As companies move toward the cloud, business cases are even more vital. Why? Because budgets are scrutinized each year, unlike a one-time budget for an on-prem project. Once the project is done, it’s a sunk cost. No one goes back to re-examine whether the business case was true.
Here are some basic best practices we use as we’re building business cases for organizations:
- Plan – Don’t rush the business case! Successful business cases can take three to six months for small organizations, and up to six to 18 months for large companies. That’s why many start their renegotiations for, say, the corporate WAN as much as 18 months before it expires.
- Investigate – Know your numbers from today’s spending and operational metrics. Take the time to get real numbers; don’t guess. Too many IT leaders estimate numbers, and they’re woefully off. That will affect the entire business case—and ultimately the important decisions you make about architecture, technology, or provider.
- Learn – Spend time with the business unit leaders to understand what they want before spending time building the business case.

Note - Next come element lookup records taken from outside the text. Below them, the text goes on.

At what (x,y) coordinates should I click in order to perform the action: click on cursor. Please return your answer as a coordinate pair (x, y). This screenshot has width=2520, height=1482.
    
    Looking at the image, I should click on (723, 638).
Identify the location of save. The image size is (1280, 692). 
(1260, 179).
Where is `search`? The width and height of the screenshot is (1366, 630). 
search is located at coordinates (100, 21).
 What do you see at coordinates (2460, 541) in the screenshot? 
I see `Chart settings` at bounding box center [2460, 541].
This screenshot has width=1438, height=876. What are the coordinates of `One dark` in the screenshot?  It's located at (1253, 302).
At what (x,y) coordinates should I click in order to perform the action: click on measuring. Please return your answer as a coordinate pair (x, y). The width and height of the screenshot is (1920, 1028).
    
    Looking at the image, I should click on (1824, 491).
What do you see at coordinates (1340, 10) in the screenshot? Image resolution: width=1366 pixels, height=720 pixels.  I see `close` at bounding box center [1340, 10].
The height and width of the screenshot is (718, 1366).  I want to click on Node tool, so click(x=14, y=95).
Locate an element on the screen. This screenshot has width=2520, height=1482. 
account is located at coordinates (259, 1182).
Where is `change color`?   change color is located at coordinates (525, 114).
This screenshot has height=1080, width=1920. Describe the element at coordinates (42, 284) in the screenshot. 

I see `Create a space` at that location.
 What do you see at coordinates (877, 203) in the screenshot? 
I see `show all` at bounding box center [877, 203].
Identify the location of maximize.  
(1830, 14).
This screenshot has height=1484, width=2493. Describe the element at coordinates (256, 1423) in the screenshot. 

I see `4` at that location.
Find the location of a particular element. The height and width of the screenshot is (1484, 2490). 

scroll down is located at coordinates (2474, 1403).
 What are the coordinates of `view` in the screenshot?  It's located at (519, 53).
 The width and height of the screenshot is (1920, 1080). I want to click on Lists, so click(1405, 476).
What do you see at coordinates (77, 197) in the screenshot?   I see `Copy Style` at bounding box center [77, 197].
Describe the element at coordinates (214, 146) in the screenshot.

You could wind up building a strong financial case for something no one wants in the business.
- Secure – Regardless of the project, security and compliance are relevant. Understand your security constraints and changing viewpoints (particularly with cloud decisions). Involve the security team from the start, and you’ll be able to work through any issues much easier.
- Measure – Measure your numbers, success metrics, and organizational statistics now, so you have a basis for comparison in the future. It will be tough to document success when you have no basis for comparison.
- Explore – Cast a wide net, both for providers and service delivery. Don’t make assumptions about the cloud before actually investigating the players, costs, and benefits. And do not over-estimate savings in the cloud. If your organization has more than 250 employees, your operational costs will be more costly in the cloud. Staffing costs actually will increase by 6%, according to Nemertes research data.